*** Data supplied ***
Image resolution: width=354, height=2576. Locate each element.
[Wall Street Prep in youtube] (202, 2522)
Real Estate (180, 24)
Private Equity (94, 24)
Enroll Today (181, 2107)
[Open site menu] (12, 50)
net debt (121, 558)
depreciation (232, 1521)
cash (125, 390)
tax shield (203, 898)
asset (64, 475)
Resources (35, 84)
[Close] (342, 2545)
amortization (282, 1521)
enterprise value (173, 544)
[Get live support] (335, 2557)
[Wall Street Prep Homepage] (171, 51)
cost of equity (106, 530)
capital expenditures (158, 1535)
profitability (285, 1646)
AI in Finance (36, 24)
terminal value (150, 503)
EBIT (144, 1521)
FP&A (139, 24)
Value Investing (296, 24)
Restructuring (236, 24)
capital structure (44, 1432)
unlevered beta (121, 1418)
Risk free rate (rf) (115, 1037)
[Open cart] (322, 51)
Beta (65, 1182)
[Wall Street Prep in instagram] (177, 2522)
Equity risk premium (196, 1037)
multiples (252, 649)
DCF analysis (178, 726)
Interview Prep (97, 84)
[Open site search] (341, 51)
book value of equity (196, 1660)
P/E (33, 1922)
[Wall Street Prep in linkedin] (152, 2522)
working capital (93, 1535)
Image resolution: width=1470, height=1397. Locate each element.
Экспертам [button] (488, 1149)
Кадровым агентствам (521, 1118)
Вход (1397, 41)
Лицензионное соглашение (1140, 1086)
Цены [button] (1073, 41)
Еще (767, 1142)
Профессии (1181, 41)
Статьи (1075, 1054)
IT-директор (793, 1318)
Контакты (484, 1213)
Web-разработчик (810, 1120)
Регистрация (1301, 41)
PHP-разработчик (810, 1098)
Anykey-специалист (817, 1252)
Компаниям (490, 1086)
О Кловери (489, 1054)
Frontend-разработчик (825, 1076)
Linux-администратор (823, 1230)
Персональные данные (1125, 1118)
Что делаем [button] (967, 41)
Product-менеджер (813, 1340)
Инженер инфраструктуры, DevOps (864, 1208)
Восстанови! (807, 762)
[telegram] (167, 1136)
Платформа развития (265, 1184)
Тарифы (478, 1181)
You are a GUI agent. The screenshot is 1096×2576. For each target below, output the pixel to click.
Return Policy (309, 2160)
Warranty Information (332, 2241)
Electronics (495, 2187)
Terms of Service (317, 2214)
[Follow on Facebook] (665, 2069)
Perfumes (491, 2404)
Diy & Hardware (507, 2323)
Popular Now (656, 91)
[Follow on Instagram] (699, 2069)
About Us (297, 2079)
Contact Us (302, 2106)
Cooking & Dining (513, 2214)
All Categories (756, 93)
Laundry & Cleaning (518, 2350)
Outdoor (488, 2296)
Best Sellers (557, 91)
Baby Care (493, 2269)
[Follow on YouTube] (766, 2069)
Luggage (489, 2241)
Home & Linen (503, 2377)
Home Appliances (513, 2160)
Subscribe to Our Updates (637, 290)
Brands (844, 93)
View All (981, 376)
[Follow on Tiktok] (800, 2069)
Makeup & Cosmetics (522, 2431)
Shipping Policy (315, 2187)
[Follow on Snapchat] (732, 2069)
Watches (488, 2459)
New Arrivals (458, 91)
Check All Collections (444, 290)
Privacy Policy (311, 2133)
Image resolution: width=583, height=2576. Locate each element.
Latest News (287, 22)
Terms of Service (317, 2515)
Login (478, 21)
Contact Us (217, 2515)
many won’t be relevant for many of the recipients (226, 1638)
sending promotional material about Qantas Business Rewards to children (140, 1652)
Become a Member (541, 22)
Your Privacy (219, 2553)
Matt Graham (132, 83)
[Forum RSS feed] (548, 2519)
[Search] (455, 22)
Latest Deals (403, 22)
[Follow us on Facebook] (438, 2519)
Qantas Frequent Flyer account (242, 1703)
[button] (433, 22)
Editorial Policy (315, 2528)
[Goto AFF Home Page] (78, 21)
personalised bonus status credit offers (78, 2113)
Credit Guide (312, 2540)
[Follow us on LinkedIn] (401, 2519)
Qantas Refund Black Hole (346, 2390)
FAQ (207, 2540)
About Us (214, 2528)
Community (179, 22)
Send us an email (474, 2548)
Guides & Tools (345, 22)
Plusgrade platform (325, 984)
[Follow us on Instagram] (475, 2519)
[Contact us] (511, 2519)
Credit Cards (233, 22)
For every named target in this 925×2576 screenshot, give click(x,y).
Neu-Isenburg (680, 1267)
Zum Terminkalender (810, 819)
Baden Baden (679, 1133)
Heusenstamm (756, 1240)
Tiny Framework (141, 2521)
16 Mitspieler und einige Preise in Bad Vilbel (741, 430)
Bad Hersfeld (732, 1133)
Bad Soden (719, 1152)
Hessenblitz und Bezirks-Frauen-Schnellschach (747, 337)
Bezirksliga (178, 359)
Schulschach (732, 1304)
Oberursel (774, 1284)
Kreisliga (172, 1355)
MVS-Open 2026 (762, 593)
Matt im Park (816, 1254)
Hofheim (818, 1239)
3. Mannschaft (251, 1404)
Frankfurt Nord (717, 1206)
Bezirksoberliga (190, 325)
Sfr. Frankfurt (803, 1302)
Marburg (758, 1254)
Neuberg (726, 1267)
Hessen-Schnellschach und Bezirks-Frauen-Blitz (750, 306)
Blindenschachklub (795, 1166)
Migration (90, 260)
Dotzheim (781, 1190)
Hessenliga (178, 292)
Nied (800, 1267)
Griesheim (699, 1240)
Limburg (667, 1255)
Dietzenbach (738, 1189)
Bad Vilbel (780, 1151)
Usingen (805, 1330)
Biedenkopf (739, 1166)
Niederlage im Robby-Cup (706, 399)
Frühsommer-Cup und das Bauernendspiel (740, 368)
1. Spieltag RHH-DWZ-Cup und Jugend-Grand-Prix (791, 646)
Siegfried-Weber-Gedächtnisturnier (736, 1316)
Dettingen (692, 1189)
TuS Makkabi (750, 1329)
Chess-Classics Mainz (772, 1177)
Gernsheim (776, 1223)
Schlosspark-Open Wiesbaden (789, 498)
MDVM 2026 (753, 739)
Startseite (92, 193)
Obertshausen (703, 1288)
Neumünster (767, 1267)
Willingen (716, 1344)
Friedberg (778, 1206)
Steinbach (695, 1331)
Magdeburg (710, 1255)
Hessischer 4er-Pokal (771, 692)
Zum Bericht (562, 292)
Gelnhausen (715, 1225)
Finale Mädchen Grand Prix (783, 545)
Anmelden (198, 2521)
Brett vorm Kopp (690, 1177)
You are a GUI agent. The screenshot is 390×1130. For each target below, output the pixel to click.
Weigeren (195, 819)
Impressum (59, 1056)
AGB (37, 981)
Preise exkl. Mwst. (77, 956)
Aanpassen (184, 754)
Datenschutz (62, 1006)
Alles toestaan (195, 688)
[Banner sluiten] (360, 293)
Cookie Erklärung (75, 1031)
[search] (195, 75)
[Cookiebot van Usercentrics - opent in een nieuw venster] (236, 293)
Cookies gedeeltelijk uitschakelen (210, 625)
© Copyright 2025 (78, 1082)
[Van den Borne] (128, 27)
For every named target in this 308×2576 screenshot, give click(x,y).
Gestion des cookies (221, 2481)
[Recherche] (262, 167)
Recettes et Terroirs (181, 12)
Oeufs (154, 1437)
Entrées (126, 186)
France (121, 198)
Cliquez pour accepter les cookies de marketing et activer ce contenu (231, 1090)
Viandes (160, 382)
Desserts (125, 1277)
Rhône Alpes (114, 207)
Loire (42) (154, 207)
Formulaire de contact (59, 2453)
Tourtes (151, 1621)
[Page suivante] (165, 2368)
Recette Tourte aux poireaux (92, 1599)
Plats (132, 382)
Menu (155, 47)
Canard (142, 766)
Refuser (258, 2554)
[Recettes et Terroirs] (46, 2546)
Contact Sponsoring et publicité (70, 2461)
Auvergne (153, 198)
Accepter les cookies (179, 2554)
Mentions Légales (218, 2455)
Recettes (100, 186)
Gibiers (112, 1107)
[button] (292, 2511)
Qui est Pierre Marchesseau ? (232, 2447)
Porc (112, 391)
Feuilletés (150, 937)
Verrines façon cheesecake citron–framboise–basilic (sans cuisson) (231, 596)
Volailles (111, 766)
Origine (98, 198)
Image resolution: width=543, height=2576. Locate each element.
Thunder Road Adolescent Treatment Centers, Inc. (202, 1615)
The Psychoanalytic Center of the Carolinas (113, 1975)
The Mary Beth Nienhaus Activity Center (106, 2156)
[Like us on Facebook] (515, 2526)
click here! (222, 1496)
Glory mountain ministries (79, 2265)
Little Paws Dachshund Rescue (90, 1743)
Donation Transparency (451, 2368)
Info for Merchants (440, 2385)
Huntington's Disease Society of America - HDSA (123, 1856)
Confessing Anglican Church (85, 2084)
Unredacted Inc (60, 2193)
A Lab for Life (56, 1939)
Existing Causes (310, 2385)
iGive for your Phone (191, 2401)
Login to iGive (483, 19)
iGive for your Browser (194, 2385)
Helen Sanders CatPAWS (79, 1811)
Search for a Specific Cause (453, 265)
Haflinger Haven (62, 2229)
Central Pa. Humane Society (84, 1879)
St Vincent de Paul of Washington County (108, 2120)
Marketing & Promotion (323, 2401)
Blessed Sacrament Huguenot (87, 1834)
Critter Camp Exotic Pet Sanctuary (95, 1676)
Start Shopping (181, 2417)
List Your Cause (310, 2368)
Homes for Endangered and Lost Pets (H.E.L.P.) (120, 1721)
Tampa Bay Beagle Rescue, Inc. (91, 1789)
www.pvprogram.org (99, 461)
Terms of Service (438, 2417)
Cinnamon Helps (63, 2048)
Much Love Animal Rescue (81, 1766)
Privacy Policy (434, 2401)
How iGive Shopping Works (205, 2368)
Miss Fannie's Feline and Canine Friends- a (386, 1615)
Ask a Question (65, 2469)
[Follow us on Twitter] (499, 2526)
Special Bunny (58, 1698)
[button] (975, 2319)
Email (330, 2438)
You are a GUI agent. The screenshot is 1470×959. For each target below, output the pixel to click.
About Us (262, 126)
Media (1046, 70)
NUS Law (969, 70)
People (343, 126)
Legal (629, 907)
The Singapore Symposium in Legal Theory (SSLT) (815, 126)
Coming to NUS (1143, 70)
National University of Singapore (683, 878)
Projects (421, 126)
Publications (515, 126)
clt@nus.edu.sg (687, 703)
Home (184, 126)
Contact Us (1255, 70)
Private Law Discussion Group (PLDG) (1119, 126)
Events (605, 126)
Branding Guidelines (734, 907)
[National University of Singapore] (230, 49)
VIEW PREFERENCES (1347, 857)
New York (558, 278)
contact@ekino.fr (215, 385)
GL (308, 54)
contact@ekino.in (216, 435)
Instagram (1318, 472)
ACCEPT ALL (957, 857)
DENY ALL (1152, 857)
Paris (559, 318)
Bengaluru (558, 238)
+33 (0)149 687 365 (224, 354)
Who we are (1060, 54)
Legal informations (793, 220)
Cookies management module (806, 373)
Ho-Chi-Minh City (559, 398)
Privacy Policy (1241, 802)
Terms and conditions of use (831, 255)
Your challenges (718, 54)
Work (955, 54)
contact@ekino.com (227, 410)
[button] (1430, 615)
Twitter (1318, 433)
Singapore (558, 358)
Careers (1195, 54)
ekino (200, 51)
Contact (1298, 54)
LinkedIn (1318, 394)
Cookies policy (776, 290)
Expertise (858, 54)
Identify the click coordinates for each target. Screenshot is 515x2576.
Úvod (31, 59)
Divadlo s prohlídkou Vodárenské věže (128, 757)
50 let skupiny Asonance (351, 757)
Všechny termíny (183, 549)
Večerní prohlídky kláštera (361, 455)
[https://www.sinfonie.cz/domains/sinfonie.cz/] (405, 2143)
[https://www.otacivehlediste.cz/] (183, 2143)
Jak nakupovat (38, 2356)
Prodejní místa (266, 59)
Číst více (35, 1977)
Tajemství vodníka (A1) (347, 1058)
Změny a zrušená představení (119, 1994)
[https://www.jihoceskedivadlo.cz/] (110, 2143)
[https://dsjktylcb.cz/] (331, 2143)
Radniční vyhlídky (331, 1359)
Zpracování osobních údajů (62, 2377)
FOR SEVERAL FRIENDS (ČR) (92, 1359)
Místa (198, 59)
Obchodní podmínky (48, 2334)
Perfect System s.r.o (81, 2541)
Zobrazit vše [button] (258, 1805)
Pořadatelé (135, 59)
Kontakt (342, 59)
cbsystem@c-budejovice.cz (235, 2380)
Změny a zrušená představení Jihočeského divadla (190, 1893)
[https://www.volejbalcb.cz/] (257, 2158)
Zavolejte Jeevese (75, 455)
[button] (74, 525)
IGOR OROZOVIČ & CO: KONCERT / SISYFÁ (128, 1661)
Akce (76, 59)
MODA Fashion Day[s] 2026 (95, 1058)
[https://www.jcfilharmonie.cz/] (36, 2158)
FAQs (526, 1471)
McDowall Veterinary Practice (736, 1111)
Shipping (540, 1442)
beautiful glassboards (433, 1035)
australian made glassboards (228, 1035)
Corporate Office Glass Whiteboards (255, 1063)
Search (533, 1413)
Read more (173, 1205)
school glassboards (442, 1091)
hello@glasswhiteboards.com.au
***
The answer is the lines above between the line holding "Auvergne (153, 198)" and the line holding "Verrines façon cheesecake", inclusive, each written out exactly, and no others.

Task answer:
Auvergne (153, 198)
Accepter les cookies (179, 2554)
Mentions Légales (218, 2455)
Recettes (100, 186)
Gibiers (112, 1107)
[button] (292, 2511)
Qui est Pierre Marchesseau ? (232, 2447)
Porc (112, 391)
Feuilletés (150, 937)
Verrines façon cheesecake citron–framboise–basilic (sans cuisson) (231, 596)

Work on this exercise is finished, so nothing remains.